Written task: Extract each line of the records that contains the string "Open". The match is case-sensitive.

Items from a dataset:
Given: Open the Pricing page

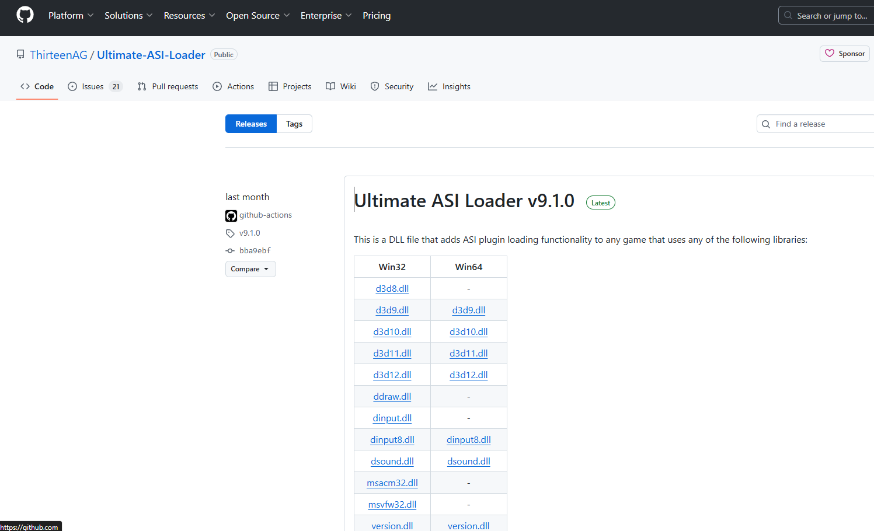Looking at the screenshot, I should tap(377, 15).
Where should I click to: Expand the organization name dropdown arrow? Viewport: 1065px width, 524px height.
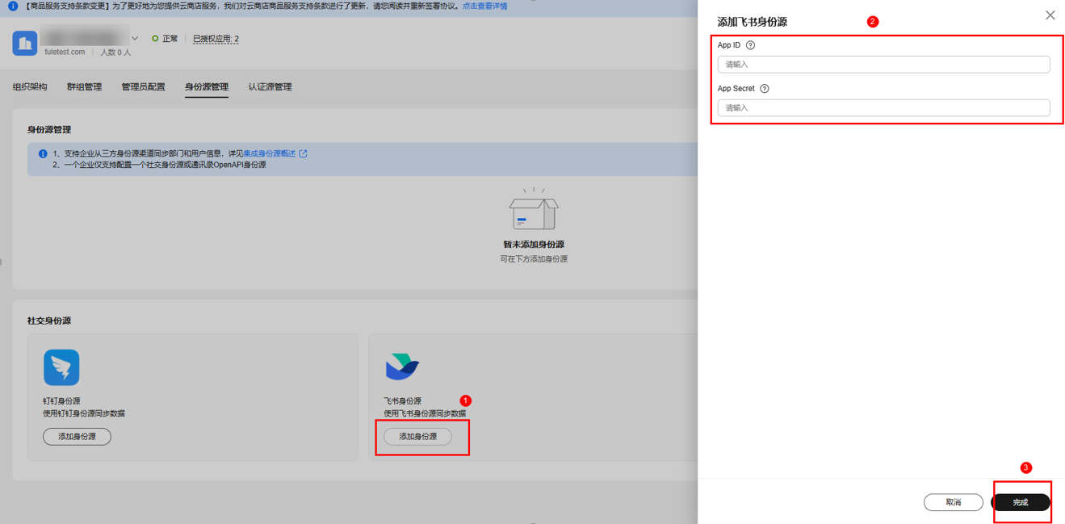135,38
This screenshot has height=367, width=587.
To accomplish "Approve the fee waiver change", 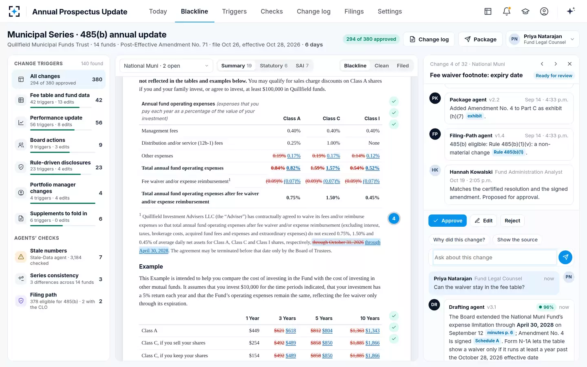I will pyautogui.click(x=448, y=221).
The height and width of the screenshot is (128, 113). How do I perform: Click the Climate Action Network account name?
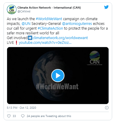click(x=49, y=8)
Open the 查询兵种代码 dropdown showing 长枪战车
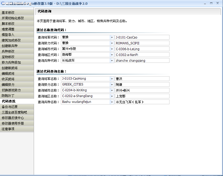223x176 pixels. [x=112, y=61]
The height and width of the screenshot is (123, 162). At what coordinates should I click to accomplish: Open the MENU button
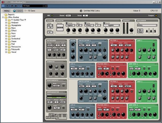tap(7, 11)
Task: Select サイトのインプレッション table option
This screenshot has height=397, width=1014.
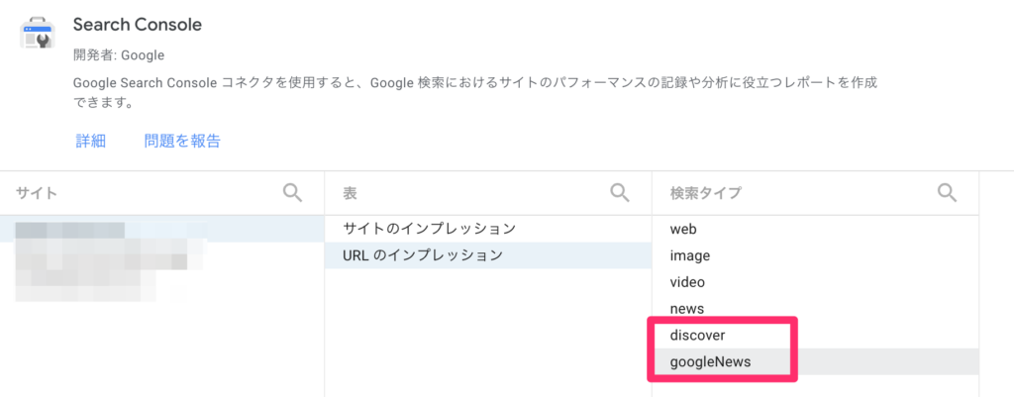Action: click(x=429, y=229)
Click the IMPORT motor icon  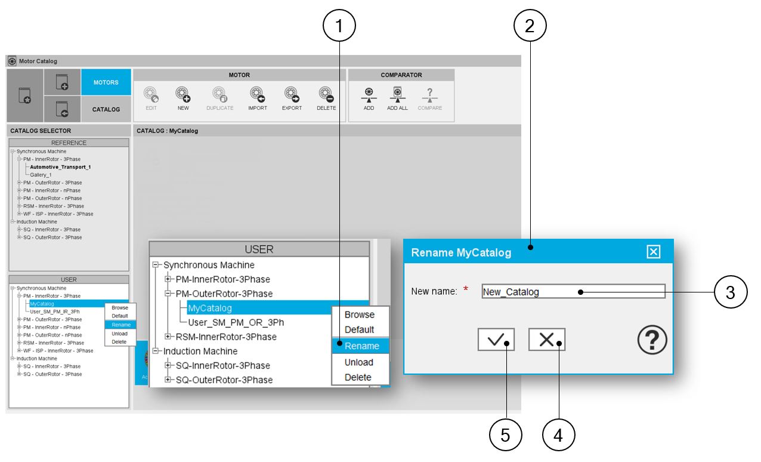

Reply to the exercise:
Given: Open the Pricing page
Open the 查询兵种代码 dropdown showing 长枪战车
The height and width of the screenshot is (123, 162). At what coordinates should I click to accomplish: Open the MENU button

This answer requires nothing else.